▸ **Listed records**
-- -- --
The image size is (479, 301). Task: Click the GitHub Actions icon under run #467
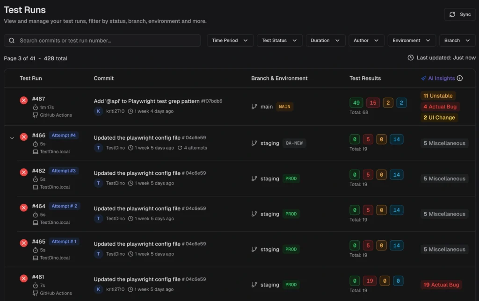(x=35, y=115)
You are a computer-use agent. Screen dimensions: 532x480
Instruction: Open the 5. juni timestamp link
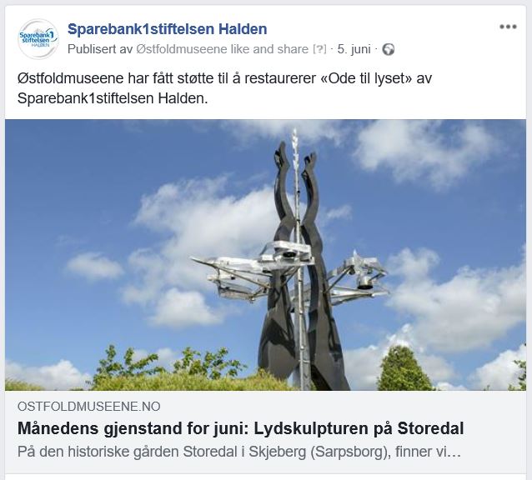point(354,49)
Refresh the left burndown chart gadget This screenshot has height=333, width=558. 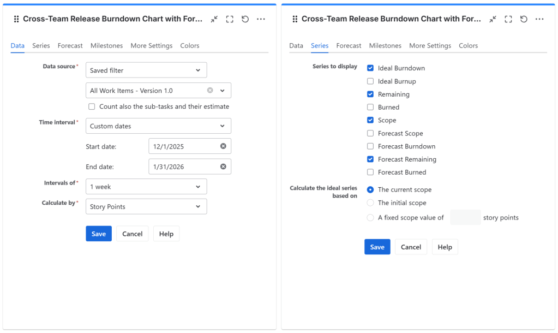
-- -- --
▸ **Work to complete**
Working from the line with "Instruction: Open the 5. juni timestamp link" down through the last line of the records, give every line again exactly, but no pictures.

▸ **Result of the task**
Instruction: Open the 5. juni timestamp link
point(354,49)
Refresh the left burndown chart gadget This screenshot has height=333, width=558. 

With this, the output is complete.